Published online by Cambridge University Press: 15 April 2020
Dissociative amnesia is triggered by psychological stress or trauma. Its hallmark is a severe (usually retrograde) memory impairment within episodic-autobiographical domain, occurring without evidence of significant brain damage on conventional structural brain imaging.
This work’s objectives are establishing greater recognition of possible relations between memory performance and social cognition in patients with dissociative amnesia.
We review data on social cognition (affective and cognitive theory of mind, simulation, empathy, social judgment, moral judgment) from our own patients with dissociative amnesia.

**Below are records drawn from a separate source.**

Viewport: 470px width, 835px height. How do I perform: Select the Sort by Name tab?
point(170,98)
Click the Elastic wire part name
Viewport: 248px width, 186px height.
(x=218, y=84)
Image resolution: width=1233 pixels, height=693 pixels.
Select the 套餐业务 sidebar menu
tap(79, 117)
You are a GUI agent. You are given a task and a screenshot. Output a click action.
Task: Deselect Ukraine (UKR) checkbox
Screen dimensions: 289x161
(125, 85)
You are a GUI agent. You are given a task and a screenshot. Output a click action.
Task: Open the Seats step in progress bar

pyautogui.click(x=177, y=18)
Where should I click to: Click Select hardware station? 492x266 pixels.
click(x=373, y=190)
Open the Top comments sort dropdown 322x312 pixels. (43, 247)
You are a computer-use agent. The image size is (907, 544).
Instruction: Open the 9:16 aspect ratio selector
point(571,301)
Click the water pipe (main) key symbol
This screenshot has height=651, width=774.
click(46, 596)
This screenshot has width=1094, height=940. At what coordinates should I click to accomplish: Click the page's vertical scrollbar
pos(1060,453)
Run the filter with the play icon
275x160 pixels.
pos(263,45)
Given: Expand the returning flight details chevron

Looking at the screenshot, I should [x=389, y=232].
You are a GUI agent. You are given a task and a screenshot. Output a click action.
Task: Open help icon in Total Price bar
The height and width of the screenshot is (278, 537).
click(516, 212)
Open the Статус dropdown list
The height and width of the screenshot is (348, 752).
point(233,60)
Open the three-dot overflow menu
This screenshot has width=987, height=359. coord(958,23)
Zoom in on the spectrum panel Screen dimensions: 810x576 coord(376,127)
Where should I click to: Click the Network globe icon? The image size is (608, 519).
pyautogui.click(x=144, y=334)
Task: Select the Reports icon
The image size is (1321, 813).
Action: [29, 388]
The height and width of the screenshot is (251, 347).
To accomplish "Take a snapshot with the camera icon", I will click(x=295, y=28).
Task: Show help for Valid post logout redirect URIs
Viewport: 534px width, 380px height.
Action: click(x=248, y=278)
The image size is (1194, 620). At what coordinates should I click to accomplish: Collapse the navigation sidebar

Patients were investigated medically, psychiatrically and with neuropsychological and neuroimaging methods.
Patients with dissociative amnesia show variable degrees of impairments of components of social cognition, based on their comorbid conditions (e.g. concurrent clinical or subclinical depression), types of memory impairments (e.g. extent of retrograde amnesia, presence of autobiographical semantic deficits), pattern of brain metabolic changes, personality characteristics, neuropsychological profile (performance on executive functions or emotional processing) and testing paradigms.
The impairment in dissociative amnesia seems to go beyond the conscious mnemonic deficit, encompassing various aspects of social information processing. Knowledge about the pattern of metabolic and micro-structural brain changes in patients with dissociative amnesia as well as a fine-grained analysis of the neural correlates of various aspects of social cognition might provide an understanding of when and how episodic-autobiographical memory contributes to social cognition. As several studies emphasized, some structures involved in mnemonic processing may also play a role in social perception, cognition and behavioural regulation, including future-minded choice behaviour.